> [Work required]
Go to the line that contains "Task: Select the" in the listing below, then output it and every line after it exactly, omitting pictures.

> [Records for the task]
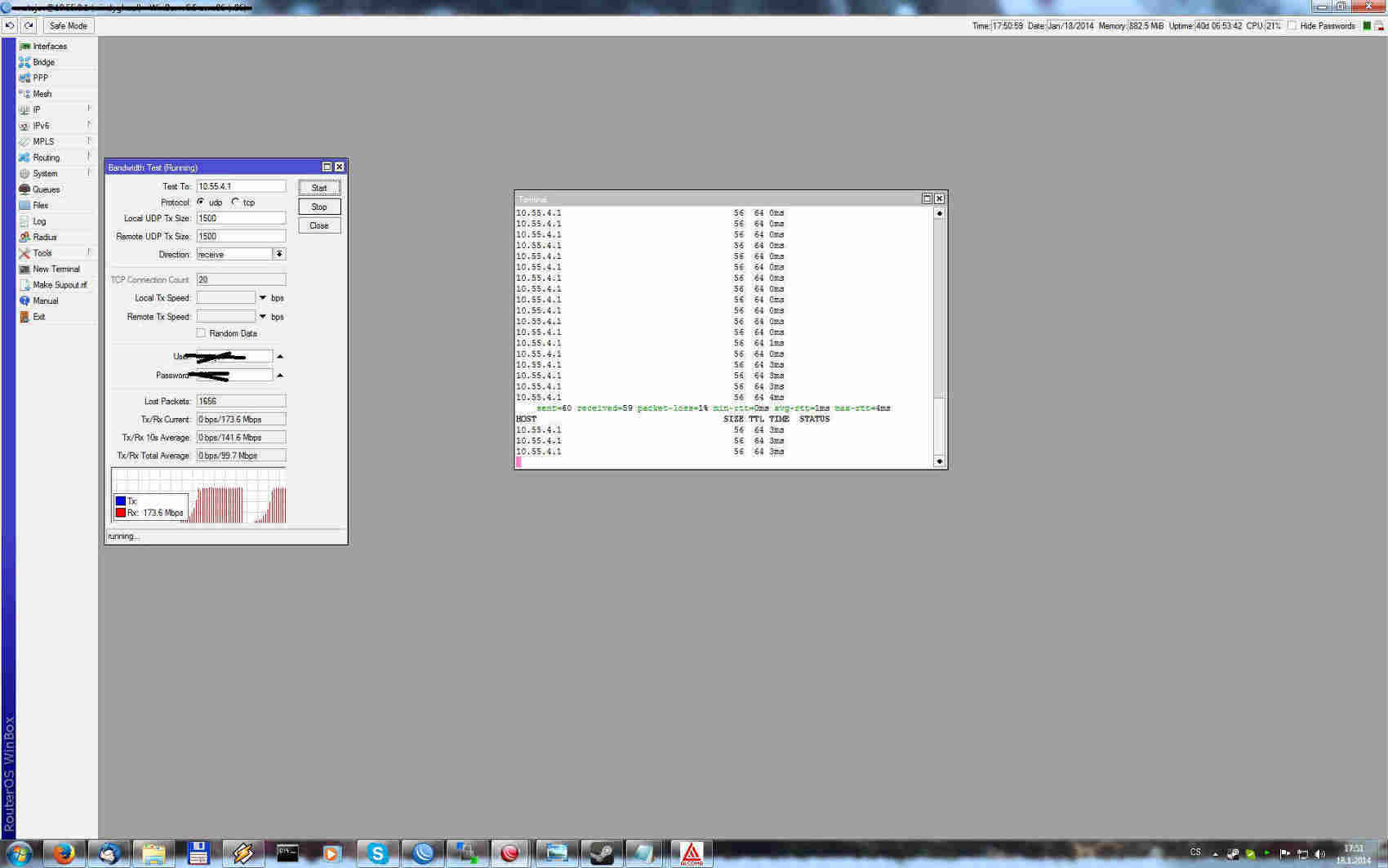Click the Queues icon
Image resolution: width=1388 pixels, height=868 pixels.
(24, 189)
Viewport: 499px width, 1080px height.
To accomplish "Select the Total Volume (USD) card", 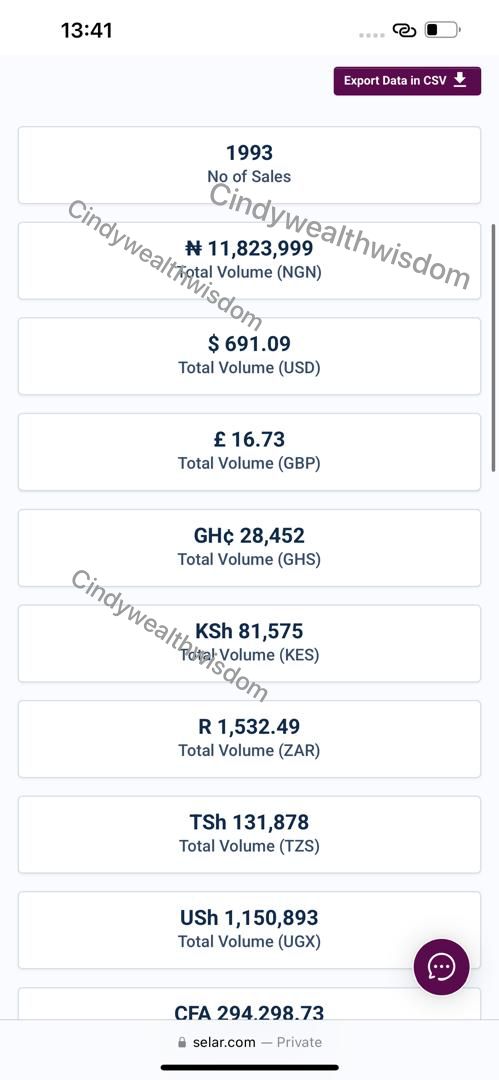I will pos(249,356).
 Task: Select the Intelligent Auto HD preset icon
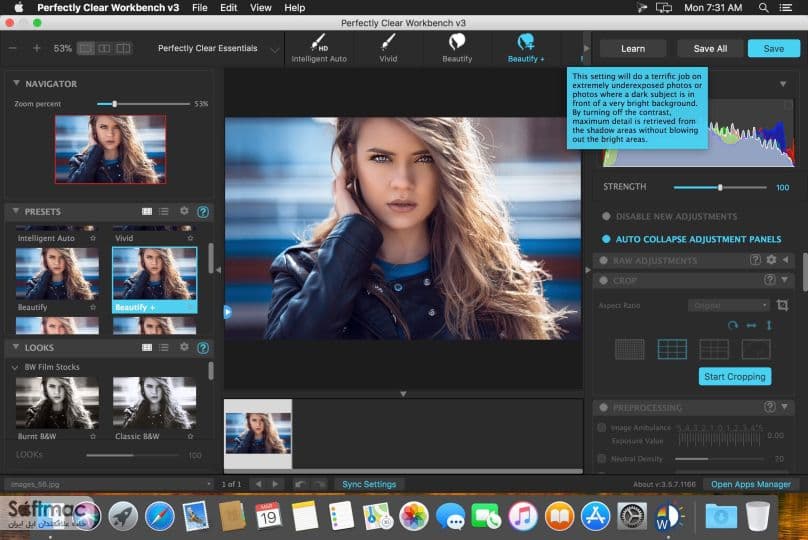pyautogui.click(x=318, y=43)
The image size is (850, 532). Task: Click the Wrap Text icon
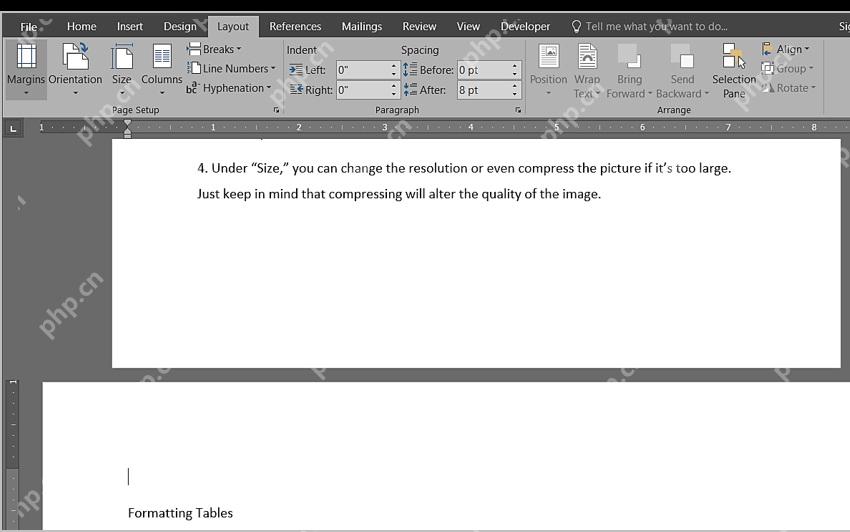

> [Result]
 Task: Select the Intelligent Auto HD preset icon
pyautogui.click(x=318, y=43)
The image size is (850, 532). Task: Click the Wrap Text icon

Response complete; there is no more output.